Mas, realmente não entendo como você me foi tropeçar e cair
da janela. Os jornais derrubaram a tese de tentativa de suicídio, com o auxílio da Editora Moema e do O Pergaminho, uma vez que,
devido ao seu grau de capacidade intelectual e a forma como você estava caído
no chão, jamais se poderia supor que você pulou, ninguém morre de uma queda do
segundo andar, ainda mais de um prédio baixo como o teu! Além disso, os
bombeiros encontraram seu computador e sua máquina digital ligados, próximo ao
papel com a mensagem. Muito inteligente da sua parte, escrever exatos 140
caracteres, fotografar e depois postar nas redes sociais [risos de Néia. Que
riso gostoso. Néia, me coma. Me trague com seus lábios inferiores. Me ponha
entre as suas pernas! Me sugue para o seu mundo úmido]
Estou com uma perna quebrada. Erro de cálculo. Assim nascem
os heróis. Da literatura. Da economia. Da grande mídia.

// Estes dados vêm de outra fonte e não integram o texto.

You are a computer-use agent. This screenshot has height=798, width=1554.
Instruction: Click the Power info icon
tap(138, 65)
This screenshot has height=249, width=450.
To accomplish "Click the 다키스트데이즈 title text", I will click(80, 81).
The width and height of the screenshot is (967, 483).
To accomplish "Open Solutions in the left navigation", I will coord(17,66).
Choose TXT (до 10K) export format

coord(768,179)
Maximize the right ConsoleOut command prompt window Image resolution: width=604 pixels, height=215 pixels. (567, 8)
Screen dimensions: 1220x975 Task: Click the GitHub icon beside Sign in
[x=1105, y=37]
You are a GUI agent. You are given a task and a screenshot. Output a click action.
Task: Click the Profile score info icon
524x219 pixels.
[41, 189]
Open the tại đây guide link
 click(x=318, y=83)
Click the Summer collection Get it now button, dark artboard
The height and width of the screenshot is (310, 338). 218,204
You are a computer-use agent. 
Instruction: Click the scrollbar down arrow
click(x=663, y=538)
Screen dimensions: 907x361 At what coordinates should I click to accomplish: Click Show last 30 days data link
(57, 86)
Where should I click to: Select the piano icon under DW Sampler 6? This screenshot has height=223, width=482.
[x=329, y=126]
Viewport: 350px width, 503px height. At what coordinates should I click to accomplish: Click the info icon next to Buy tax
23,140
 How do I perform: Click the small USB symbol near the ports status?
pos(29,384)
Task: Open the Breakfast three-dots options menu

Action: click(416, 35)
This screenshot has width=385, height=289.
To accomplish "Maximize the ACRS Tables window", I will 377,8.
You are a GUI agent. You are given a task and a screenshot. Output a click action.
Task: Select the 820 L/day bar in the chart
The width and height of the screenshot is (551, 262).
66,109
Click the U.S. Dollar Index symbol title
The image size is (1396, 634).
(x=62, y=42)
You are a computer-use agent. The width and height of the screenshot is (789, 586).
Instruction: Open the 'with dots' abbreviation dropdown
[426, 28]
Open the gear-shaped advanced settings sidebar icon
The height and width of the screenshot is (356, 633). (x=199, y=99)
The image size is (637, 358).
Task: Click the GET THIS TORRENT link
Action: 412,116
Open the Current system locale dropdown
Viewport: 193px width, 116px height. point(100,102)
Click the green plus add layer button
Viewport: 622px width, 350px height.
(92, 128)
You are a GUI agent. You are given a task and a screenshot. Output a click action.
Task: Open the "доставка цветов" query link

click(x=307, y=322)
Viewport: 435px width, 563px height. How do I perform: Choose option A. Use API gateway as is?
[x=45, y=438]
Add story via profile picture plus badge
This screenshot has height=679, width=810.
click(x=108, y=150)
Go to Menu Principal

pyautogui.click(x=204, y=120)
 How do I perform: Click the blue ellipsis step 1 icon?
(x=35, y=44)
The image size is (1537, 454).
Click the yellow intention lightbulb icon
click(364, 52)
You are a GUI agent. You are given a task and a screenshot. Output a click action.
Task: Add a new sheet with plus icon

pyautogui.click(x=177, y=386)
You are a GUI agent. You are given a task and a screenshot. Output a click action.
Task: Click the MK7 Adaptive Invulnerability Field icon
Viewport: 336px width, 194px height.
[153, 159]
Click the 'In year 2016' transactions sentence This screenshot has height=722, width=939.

[Um tanto sem graça, Néia continua após longa pausa pensativa...] “Agora
pude entender. Não deu certo, às vezes não rola mesmo, Adelmo. Mas é bom ver
que você se encontrou, enfim, se encontrou. A homossexualidade, apesar dos
repugnantes fundamentalistas religiosos e da bancada governante que está no
poder, já tem sido encarada com mais tranquilidade, ao menos em outros países,
quem sabe lá vocês podem se casar, o dinheiro agora vai entrar, a Editora Moema está preparando com urgência a reedição de todos os seus livros, contos e crônicas. Sem grilo, não fica mágoa. Nós tentamos. Mas
eu sempre suspeitei que você precisava se aceitar. Aquele dia foi constrangedor
mesmo. Foi a gota d’água, mas passou, podemos voltar a ser bons amigos. Vários
líderes do Movimento Gay estão telefonando para fotografias e solicitando, após
sua alta, declarações sobre sua tentativa de quebra de questões biológicas e
sexuais através desse seu mais novo manifesto literário. Os estudiosos de Gênero, inclusive, estão organizando um I Colóquio
Nacional Literatura Genderificada, tendo o seu livro Túneis e estações como o grande mote de estudos e tema de Simpósios de Debates e Grupos de Trabalhos.
Nossa, me perdoa, Adelmo, como nunca percebi que o Laureano era na verdade seu
alterego gritando por liberdade sexual?” [Ah, Néia, como eu queria cortar tudo
o que você está falando. Te interromper com um beijo, chupar-te todo o corpo e
o sumo de sua excitação. Mas não posso, sou homem, machista, o mundo é cão.]
Erro de cálculo. Assim nascem os heróis. Da literatura. Da
economia. Da grande mídia. O futuro pertence às poucas palavras. Erro de
cálculo. Pobre Nestor: o mundo é cão.